Para vivir satisfactoriamente y resolver los problemas que se presentan, necesitamos hacer equipos - familia, empresa, amistades -, necesitamos apoyarnos en los demás y aprender de los demás. "Los demás" son en primer lugar la gente cercana, sobre todo afectivamente cercana. Cuando no queda más remedio que acudir a extraños o personas lejanas para resolver cuestiones ordinarias de la vida, lo que se pone de manifiesto no es precisamente un ideal, sino más bien unas carencias lamentables, quizás motivadas por el deseo de no vincularse a nadie. Eso también lo sabía Demóstenes. Lo de las piedrecitas y la playa es incierto; más cierto históricamente es que buscó los mejores maestros de su confianza que encontró, como Iseo e Isócrates.

La "técnica" que resuelve todo

Circulaba hace años un chiste según el cual entraba un tipo en una libreria y le decía al dependiente: "¿Tiene algún libro sobre cómo hacer amigos …, calvo asquesoro?". Se trae a colación proque refleja bien uno de los problemas fundamentales que subyacen a esta proliferación de productos de autoayuda: Se buscan soluciones puramente técnicas a problemas fundamentalmente humanos. Subyace una mentalidad según la cual debe existir una solución técnica para todo. Todo se reduce a encontrar el resorte, el fármaco o el procedimiento adecuados.

Se podrá hablar de "técnicas espirituales" o "del espíritu", pero lo cierto es que esta mentalidad es más propia del materialismo.
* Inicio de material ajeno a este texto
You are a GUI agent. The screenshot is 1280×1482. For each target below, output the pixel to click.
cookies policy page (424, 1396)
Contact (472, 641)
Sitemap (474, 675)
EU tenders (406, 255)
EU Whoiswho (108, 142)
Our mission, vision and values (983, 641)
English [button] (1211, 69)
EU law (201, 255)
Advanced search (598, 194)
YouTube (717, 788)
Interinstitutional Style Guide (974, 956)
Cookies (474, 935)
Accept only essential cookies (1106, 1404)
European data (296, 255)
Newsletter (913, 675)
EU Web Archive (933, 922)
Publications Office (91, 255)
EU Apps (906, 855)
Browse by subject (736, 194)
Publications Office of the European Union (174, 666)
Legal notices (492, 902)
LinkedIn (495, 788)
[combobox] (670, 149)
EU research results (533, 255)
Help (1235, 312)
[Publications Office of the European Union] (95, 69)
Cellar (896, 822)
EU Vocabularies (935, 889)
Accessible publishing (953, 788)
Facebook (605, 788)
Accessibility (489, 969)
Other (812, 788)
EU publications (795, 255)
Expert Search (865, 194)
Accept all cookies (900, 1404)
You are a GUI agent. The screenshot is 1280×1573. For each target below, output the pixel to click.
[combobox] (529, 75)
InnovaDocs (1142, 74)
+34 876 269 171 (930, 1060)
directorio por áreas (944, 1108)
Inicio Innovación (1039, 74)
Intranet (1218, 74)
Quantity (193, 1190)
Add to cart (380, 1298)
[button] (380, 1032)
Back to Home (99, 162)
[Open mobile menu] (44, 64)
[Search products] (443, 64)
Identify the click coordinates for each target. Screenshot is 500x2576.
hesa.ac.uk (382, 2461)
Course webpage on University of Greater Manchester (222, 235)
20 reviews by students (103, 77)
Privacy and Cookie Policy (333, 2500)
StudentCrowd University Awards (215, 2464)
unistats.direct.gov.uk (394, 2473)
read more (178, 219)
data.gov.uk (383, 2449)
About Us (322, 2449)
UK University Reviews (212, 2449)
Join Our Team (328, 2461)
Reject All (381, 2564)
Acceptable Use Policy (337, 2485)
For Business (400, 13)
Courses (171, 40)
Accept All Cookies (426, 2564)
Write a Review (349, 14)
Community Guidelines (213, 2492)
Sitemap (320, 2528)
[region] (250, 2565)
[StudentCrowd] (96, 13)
Cuando todo se reduce a un mecanismo vital - genético, biológico o del tipo que se quiera-, siempre se puede hallar una técnica para corregir fallos. En cambio, cuando se educa de verdad el espíritu, lo que se busca es generar virtud. Ésta es un hábito, pero, contrariamente a la idea que más de uno tiene, no es un mecanismo, ni se logra a través de una mecánica. O sea, que si bien es cierto que hay unos condicionantes corporales, y por tanto tienen cabida tanto la medicina como las técnicas de conducta, no lo son todo en el hombre, ni por tanto en los problemas humanos.

Por tanto, para ver si el recurso al mercado de la autoayuda es eficaz, es necesario ver para qué se necesita esa ayuda. Si lo es el aprendizaje de habilidades, lo propio será algo o alguien especializado en ello (como hizo Demóstenes). Si, como es frecuente, son cuestiones derivadas de la soledad o la desesperanza, la autoayuda "técnica" no las resuelve, por lo que no sirve de mucho. El tercero donde puede ser eficaz queda así bastante reducido, por mucho que la propaganda diga otra cosa.